Friday at the shop I was helping a gal with some windsurfing harnesses. Unfortunately we were sold out of the model that she really wanted, and none of the ones that we had in-stock fit her as well as she would have liked. She was especially bummed as she had lost her harness a few days ago, and was now trying to shop for a replacement.
Regrettably shopping for an item when you had a perfectly good one until just recently, and especially when it went missing unwillingly, is absolutely no fun. Just tell me about it. I offered her some words of comfort:
“That’s a total bummer about your harness. If it eases your frustration at all, I lost my kiteboard last Thursday. That’s going to be a bit more painful to replace.”
“Really? You lost your board on Thursday?”
“Yup. Sure did.”
“Did you lose it by the White Salmon Bridge?”
“Heh, yeah.”
“Was it a white board?”
“What? Are you kidding?”
“My friend was trying to rescue someone else’s board, and he had attached it to his board with his leash so he could tow it in. It didn’t work so well, and he ended up losing both boards. I came up to him in the water and he asked me if he saw the boards anywhere, but I couldn’t find them. It was really windy and I was overpowered, so it was impossible for me to do a good search the area.”
“Okay, whoa. Wow. Whoa. Wow.”
She gave me the fellow’s phone number, and I called him and left a message on his voicemail. The other night I heard back from him, and without a doubt it was my board that he was trying to rescue. He described it perfectly, even down to where I wrote my name and phone number on it.
The world is smaller than you could ever imagine.
He had found the board 200 yards upwind of the White Salmon Bridge, which is significant as I had lost it about 100 yards downwind of the bridge. He was rather perplexed by the whole thing as there was no one in sight who appeared to be missing a board, otherwise he would have tried to reunite the board with its owner. Judging by the distance the board had traveled downstream by the time he had found it, I was probably well on my way back to the beach by then.

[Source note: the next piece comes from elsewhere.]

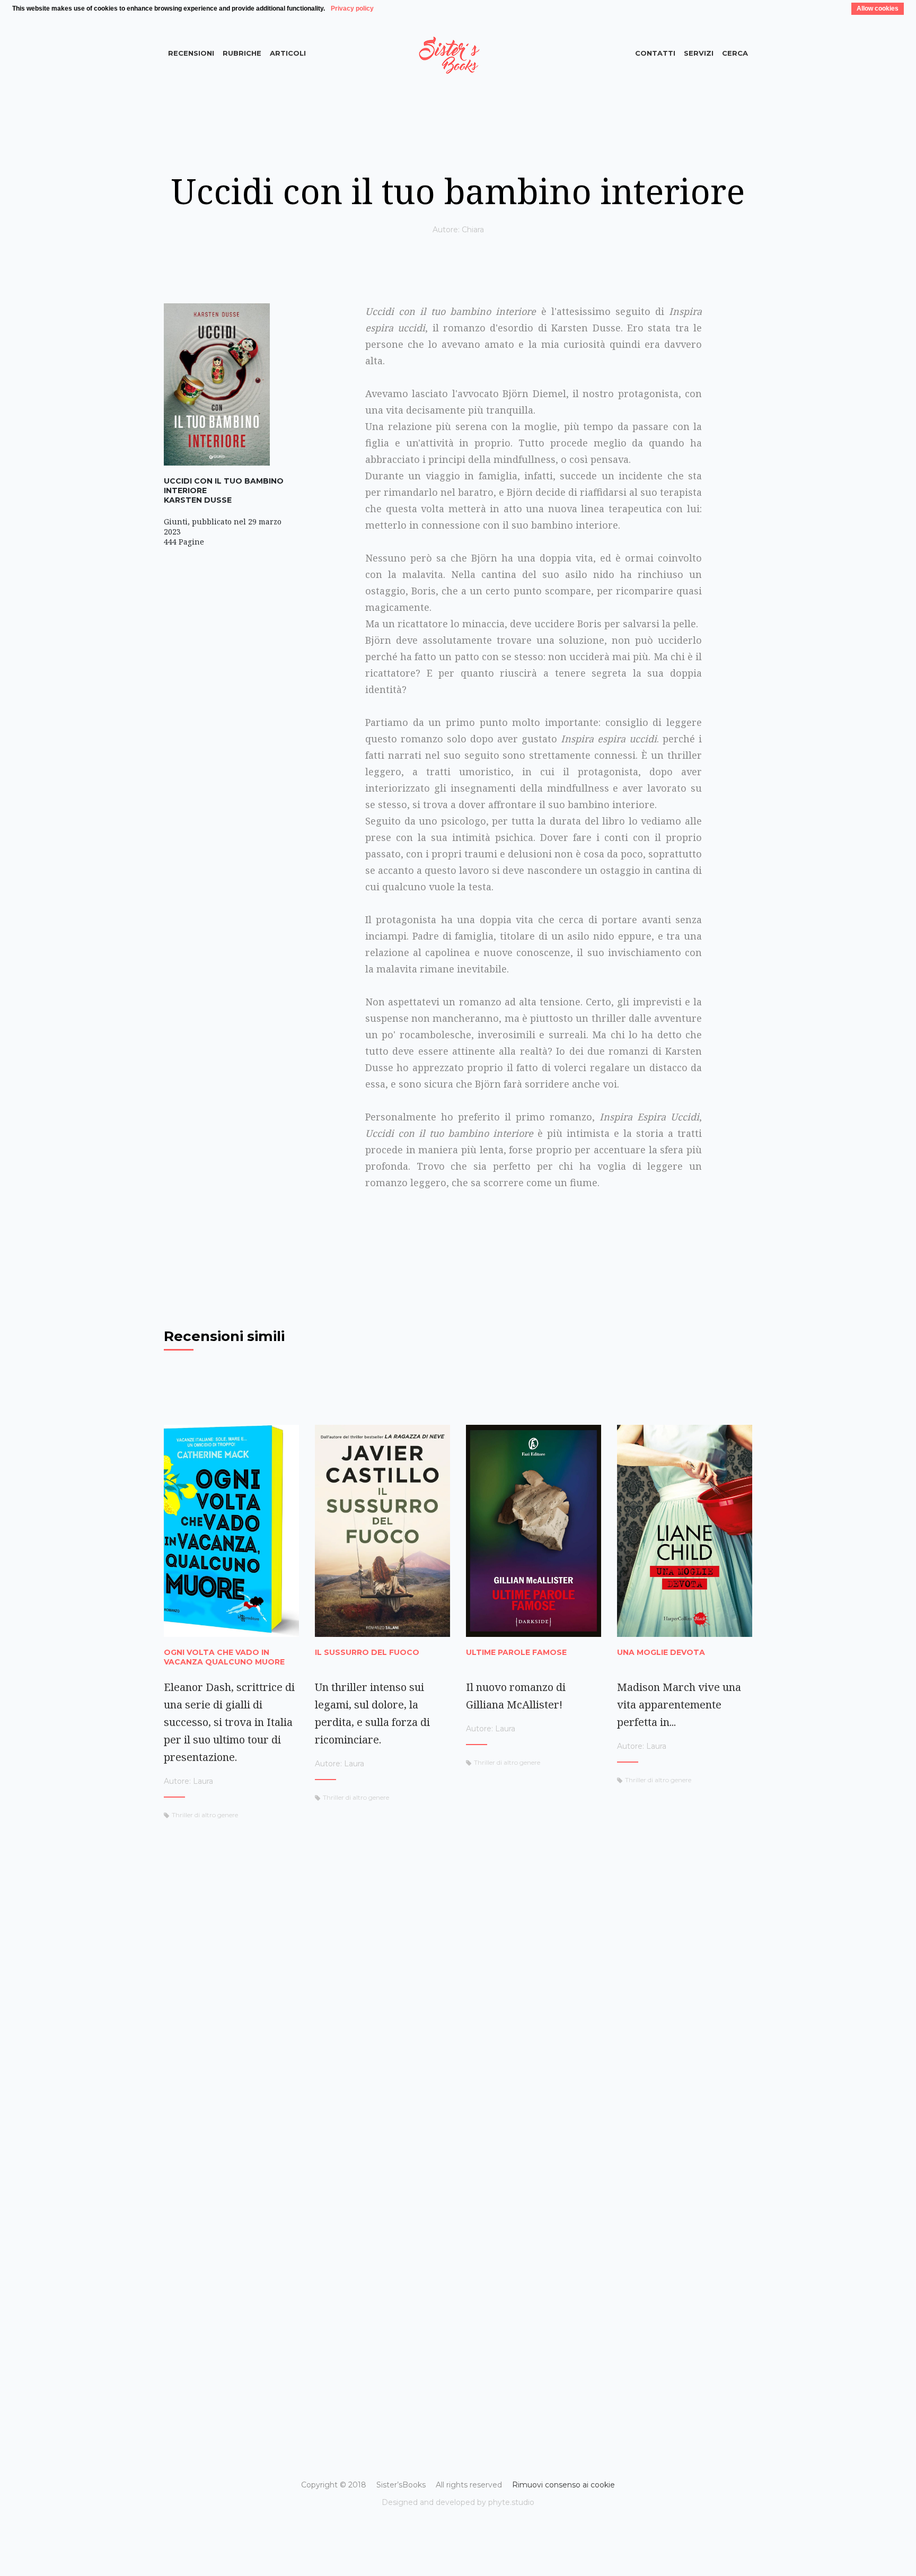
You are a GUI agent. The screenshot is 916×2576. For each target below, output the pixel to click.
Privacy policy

I thanked him profusely for his recovery efforts, and apologized for my board’s unfortunate act of cannibalization. He said not to worry, and sighed that no good deed goes unpunished. He was optimistic, though. Six weeks ago he lost a kite down in the San Francisco Bay, and just the other day he got a phone call that his kite had been found.
Somewhere between here and the Bonneville Dam are two kiteboards leashed together, with names and phone numbers to match. With any luck they won’t get jammed in a turbine, won’t shut down the dam, and we won’t be sent $100,000 repair bills.